== WORK ITEM ==
Reproduce each entry below in full, exactly as it was given.

== SUPPLIED DATA ==
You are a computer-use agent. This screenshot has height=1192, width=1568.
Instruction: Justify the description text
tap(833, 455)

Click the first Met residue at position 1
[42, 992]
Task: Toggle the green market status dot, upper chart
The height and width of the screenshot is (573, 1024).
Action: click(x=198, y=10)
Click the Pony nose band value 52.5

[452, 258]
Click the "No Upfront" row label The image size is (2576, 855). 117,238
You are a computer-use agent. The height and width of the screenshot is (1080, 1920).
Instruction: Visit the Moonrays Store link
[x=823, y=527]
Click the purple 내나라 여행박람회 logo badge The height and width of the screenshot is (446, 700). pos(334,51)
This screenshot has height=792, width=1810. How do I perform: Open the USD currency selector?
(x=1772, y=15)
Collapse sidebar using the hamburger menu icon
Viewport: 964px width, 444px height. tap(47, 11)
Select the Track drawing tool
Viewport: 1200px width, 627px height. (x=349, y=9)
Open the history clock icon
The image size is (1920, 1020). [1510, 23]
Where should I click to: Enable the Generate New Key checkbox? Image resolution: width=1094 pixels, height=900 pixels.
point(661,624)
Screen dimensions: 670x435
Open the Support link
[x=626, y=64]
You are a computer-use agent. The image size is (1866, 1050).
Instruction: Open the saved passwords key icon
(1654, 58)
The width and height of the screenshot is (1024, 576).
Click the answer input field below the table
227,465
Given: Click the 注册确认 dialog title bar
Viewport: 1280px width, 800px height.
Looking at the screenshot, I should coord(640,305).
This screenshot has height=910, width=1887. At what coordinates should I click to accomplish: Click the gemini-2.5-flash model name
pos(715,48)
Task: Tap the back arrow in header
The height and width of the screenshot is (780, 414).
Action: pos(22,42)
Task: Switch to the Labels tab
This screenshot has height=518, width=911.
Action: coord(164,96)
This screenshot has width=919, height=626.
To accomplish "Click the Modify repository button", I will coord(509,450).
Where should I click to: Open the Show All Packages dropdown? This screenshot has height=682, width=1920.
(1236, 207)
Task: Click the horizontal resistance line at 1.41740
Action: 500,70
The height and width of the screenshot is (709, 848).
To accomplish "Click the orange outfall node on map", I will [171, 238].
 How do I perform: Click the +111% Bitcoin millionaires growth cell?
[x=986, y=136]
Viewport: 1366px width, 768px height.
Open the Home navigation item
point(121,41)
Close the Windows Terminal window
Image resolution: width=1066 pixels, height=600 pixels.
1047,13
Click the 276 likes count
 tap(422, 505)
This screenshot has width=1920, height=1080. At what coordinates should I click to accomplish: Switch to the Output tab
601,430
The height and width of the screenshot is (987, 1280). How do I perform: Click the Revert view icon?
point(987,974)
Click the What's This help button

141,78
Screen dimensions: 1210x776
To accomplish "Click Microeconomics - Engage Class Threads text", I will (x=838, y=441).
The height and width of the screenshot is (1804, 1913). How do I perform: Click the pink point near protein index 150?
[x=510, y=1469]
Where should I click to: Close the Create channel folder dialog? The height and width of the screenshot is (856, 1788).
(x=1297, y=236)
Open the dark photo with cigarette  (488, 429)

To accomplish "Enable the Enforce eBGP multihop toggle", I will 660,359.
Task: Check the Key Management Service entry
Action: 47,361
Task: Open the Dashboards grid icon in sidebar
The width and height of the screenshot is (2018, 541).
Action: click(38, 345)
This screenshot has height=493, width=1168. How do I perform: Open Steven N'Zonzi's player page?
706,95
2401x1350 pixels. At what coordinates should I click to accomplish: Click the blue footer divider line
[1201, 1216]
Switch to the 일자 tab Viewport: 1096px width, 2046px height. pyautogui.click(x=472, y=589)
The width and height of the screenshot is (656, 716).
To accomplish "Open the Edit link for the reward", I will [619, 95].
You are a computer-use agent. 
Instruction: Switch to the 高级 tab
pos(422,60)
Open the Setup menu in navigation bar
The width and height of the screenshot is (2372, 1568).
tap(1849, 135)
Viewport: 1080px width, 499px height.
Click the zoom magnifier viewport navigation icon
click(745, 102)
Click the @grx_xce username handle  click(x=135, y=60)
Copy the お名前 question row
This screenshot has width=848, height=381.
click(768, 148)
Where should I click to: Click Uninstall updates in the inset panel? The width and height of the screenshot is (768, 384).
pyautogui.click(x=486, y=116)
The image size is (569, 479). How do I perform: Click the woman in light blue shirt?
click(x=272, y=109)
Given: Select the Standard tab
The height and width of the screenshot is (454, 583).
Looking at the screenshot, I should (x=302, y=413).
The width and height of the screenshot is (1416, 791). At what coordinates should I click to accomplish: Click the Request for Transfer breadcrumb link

== WRITTEN REPLY ==
You are a computer-use agent. This screenshot has height=1192, width=1568.
Instruction: Justify the description text
tap(833, 455)

Click the first Met residue at position 1
[42, 992]
Task: Toggle the green market status dot, upper chart
The height and width of the screenshot is (573, 1024).
Action: click(x=198, y=10)
Click the Pony nose band value 52.5

[452, 258]
Click the "No Upfront" row label The image size is (2576, 855). 117,238
You are a computer-use agent. The height and width of the screenshot is (1080, 1920).
Instruction: Visit the Moonrays Store link
[x=823, y=527]
Click the purple 내나라 여행박람회 logo badge The height and width of the screenshot is (446, 700). pos(334,51)
This screenshot has height=792, width=1810. How do I perform: Open the USD currency selector?
(x=1772, y=15)
Collapse sidebar using the hamburger menu icon
Viewport: 964px width, 444px height. tap(47, 11)
Select the Track drawing tool
Viewport: 1200px width, 627px height. (x=349, y=9)
Open the history clock icon
The image size is (1920, 1020). [1510, 23]
Where should I click to: Enable the Generate New Key checkbox? Image resolution: width=1094 pixels, height=900 pixels.
point(661,624)
Screen dimensions: 670x435
Open the Support link
[x=626, y=64]
You are a computer-use agent. The image size is (1866, 1050).
Instruction: Open the saved passwords key icon
(1654, 58)
The width and height of the screenshot is (1024, 576).
Click the answer input field below the table
227,465
Given: Click the 注册确认 dialog title bar
Viewport: 1280px width, 800px height.
Looking at the screenshot, I should coord(640,305).
This screenshot has height=910, width=1887. At what coordinates should I click to accomplish: Click the gemini-2.5-flash model name
pos(715,48)
Task: Tap the back arrow in header
The height and width of the screenshot is (780, 414).
Action: pos(22,42)
Task: Switch to the Labels tab
This screenshot has height=518, width=911.
Action: coord(164,96)
This screenshot has width=919, height=626.
To accomplish "Click the Modify repository button", I will coord(509,450).
Where should I click to: Open the Show All Packages dropdown? This screenshot has height=682, width=1920.
(1236, 207)
Task: Click the horizontal resistance line at 1.41740
Action: 500,70
The height and width of the screenshot is (709, 848).
To accomplish "Click the orange outfall node on map", I will [171, 238].
 How do I perform: Click the +111% Bitcoin millionaires growth cell?
[x=986, y=136]
Viewport: 1366px width, 768px height.
Open the Home navigation item
point(121,41)
Close the Windows Terminal window
Image resolution: width=1066 pixels, height=600 pixels.
1047,13
Click the 276 likes count
 tap(422, 505)
This screenshot has width=1920, height=1080. At what coordinates should I click to accomplish: Switch to the Output tab
601,430
The height and width of the screenshot is (987, 1280). How do I perform: Click the Revert view icon?
point(987,974)
Click the What's This help button

141,78
Screen dimensions: 1210x776
To accomplish "Click Microeconomics - Engage Class Threads text", I will (x=838, y=441).
The height and width of the screenshot is (1804, 1913). How do I perform: Click the pink point near protein index 150?
[x=510, y=1469]
Where should I click to: Close the Create channel folder dialog? The height and width of the screenshot is (856, 1788).
(x=1297, y=236)
Open the dark photo with cigarette  (488, 429)

To accomplish "Enable the Enforce eBGP multihop toggle", I will 660,359.
Task: Check the Key Management Service entry
Action: 47,361
Task: Open the Dashboards grid icon in sidebar
The width and height of the screenshot is (2018, 541).
Action: click(38, 345)
This screenshot has height=493, width=1168. How do I perform: Open Steven N'Zonzi's player page?
706,95
2401x1350 pixels. At what coordinates should I click to accomplish: Click the blue footer divider line
[1201, 1216]
Switch to the 일자 tab Viewport: 1096px width, 2046px height. pyautogui.click(x=472, y=589)
The width and height of the screenshot is (656, 716).
To accomplish "Open the Edit link for the reward", I will [619, 95].
You are a computer-use agent. 
Instruction: Switch to the 高级 tab
pos(422,60)
Open the Setup menu in navigation bar
The width and height of the screenshot is (2372, 1568).
tap(1849, 135)
Viewport: 1080px width, 499px height.
Click the zoom magnifier viewport navigation icon
click(745, 102)
Click the @grx_xce username handle  click(x=135, y=60)
Copy the お名前 question row
This screenshot has width=848, height=381.
click(768, 148)
Where should I click to: Click Uninstall updates in the inset panel? The width and height of the screenshot is (768, 384).
pyautogui.click(x=486, y=116)
The image size is (569, 479). How do I perform: Click the woman in light blue shirt?
click(x=272, y=109)
Given: Select the Standard tab
The height and width of the screenshot is (454, 583).
Looking at the screenshot, I should (x=302, y=413).
The width and height of the screenshot is (1416, 791). At what coordinates should I click to accomplish: Click the Request for Transfer breadcrumb link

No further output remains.